Project: 🤔 William Stein personal general -- TODO, Planning, Inventory, Notes

Path: travel/2017/2017-02/blogs/postgres/scratch.md

Views: ²⁹⁵

RethinkDB versus PostgreSQL: my personal experience

Introduction

Initially motivated by the shutdown of the RethinkDB company, and the licensing situation with RethinkDB (a blocker for certain parts of my business), I worked very hard for two months to completely rewrite the realtime and database components of SageMathCloud (SMC) to use PostgreSQL instead of RethinkDB, initially motivated by this discussion in Hacker news. I battled with and used RethinkDB heavily since May 2015, and I've used PostgreSQL heavily as well, with production data, rewriting all the same queries in both systems, so I'm in a good position to compare them for my use case (the site SMC).

This is my story. It's a personal comparison, with NO BENCHMARKS or hard data you could reproduce. It's what I would tell you if we were talking by the water cooler.

Summary:

I'm very happy with the rewrite.
Everything is an order of magnitude more efficient using PostgreSQL than it was with RethinkDB.
It is much easier to do exploratory queries of our data using PostgreSQL than it was with RethinkDB. PostgreSQL is much more expressive than ReQL, has a massive number of built-in functions, so we are making much better use of our data. With RethinkDB, often we just ended up greping through the latest database dump.
PostgreSQL is "statically typed", whereas RethinkDB had no type or schema enforcement at all; explicit clear typing improved the quality and robustness of our application.
We are saving $800 month (!), due to reduced CPU and disk space requirements.
I had no clue that RethinkDB would be Apache licensed in February 2017.

A Mathematician's Apology

This post is probably going to make some people involved with RethinkDB very angry at me:

"@williamstein for the best interest of rethinkdb community project, and especially if you respect the community and ex team members trying hard, please do not sway the community like this." and "@williamstein can you delete your previous post..."

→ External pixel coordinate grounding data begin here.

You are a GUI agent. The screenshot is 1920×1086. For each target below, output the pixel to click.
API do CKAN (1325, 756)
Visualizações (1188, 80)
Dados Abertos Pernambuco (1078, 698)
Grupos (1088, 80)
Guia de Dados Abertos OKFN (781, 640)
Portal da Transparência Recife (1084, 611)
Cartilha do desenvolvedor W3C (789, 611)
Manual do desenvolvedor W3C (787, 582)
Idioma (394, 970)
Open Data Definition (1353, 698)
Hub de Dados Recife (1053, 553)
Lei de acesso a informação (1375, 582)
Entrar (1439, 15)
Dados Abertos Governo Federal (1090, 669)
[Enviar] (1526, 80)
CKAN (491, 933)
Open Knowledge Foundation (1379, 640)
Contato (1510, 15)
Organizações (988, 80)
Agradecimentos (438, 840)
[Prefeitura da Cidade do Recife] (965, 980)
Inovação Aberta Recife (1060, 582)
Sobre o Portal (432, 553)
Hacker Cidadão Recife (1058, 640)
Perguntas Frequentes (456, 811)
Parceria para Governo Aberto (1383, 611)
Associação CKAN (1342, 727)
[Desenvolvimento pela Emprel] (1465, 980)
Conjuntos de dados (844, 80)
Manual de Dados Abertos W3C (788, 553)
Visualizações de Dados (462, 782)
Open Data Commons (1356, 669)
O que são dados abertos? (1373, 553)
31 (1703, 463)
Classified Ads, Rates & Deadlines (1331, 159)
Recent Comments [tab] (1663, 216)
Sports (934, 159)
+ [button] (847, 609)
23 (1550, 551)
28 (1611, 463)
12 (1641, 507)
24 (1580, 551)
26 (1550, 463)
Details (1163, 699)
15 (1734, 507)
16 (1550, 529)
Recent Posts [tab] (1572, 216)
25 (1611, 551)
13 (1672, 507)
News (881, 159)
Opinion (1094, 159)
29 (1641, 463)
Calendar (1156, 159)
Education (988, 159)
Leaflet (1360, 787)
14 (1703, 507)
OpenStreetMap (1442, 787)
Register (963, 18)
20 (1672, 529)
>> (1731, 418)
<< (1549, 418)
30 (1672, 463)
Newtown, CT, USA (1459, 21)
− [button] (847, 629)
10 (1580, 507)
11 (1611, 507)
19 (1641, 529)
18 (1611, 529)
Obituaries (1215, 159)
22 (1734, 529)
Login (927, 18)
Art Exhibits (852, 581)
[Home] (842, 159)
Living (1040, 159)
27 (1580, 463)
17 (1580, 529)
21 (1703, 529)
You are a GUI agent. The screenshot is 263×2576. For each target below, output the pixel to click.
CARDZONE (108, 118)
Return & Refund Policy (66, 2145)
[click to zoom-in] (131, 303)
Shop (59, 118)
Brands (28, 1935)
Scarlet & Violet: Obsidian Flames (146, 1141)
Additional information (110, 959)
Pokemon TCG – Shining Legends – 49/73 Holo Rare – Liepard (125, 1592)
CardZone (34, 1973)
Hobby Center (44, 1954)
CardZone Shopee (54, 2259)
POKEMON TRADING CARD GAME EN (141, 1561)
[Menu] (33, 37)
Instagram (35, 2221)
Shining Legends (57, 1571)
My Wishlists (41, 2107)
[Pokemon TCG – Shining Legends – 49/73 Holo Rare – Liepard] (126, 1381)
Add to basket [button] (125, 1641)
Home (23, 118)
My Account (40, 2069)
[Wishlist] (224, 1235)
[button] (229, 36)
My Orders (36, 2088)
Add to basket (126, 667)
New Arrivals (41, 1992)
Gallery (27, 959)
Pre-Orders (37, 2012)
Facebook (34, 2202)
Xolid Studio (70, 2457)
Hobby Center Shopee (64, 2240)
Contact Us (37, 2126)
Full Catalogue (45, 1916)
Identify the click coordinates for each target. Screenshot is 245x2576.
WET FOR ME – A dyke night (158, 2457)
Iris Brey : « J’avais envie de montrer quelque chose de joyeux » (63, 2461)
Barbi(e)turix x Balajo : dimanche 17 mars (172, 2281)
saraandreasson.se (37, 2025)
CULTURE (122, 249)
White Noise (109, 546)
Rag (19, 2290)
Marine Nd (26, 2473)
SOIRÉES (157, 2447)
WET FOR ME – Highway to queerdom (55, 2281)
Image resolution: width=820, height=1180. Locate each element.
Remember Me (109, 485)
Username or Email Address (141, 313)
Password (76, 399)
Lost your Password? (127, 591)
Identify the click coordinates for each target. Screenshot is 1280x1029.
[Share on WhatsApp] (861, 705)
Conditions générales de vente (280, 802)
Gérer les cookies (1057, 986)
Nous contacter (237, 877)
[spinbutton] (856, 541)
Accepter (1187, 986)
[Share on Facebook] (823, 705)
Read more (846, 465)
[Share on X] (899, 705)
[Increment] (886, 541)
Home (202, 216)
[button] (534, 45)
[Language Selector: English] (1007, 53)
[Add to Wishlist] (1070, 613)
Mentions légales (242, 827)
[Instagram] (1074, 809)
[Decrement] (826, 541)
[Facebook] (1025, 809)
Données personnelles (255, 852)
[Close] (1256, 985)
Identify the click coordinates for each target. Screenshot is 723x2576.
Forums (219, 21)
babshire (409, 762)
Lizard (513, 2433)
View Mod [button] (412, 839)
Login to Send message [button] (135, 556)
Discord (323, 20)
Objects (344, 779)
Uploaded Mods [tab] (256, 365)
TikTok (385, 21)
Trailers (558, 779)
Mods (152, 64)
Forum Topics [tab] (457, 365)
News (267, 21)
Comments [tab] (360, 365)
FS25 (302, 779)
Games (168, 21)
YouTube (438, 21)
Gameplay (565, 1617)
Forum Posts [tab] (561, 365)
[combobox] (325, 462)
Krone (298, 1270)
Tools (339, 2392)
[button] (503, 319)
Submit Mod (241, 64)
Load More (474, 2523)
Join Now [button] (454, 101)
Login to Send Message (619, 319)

Not listening to users is perhaps not the best approach to building quality software. In Slava's postmortem, he says:

"People wanted RethinkDB to be fast on workloads they actually tried, rather than “real world” workloads we suggested. For example, they’d write quick scripts to measure how long it takes to insert ten thousand documents without ever reading them back. MongoDB mastered these workloads brilliantly, while we fought the losing battle of educating the market." - Slava

With SageMath we have had many very intense technical and other discussions with epic arguments back and forth. The one thing we don't do is tell people not to even try to criticize our design choices: bring it on. Obviously, the Linux kernel is similar, and it is very successful.

I'm writing this blog post partly because I've said many positive things about RethinkDB. Really, what I love is the problems that RethinkDB solved, and where I believed RethinkDB could be 2-3 years from now if brilliant engineers like Daniel Mewes continued to work fulltime on the project. I don't care so much that problems are solved using a particular piece of software. For example, every component of SMC has been rewritten multiple times -- I've thrown away tens of thousands of lines of code. I care about solutions, not glorifying a particular piece of code for its own sake. Hence this post.

I can only hope that any devs who are really, really serious about RethinkDB having a future would listen to users, and hence will appreciate this post. But I'm also prepared to be hated for not staying silent.

Realtime web applications

There are many approaches to writing "realtime" web applications, i.e., event driven applications involving simultaneous multiple users, with the application updating quickly in response to what users do. After learning React.js and rewriting a lot of the frontend of SMC using React, I wanted to use a similar reactive architecture on the backend, where each component of the system listens for changes in state (the database), and reacts to it. In early 2015, I also wanted something like Facebook's GraphQL, but there were no available implementation yet.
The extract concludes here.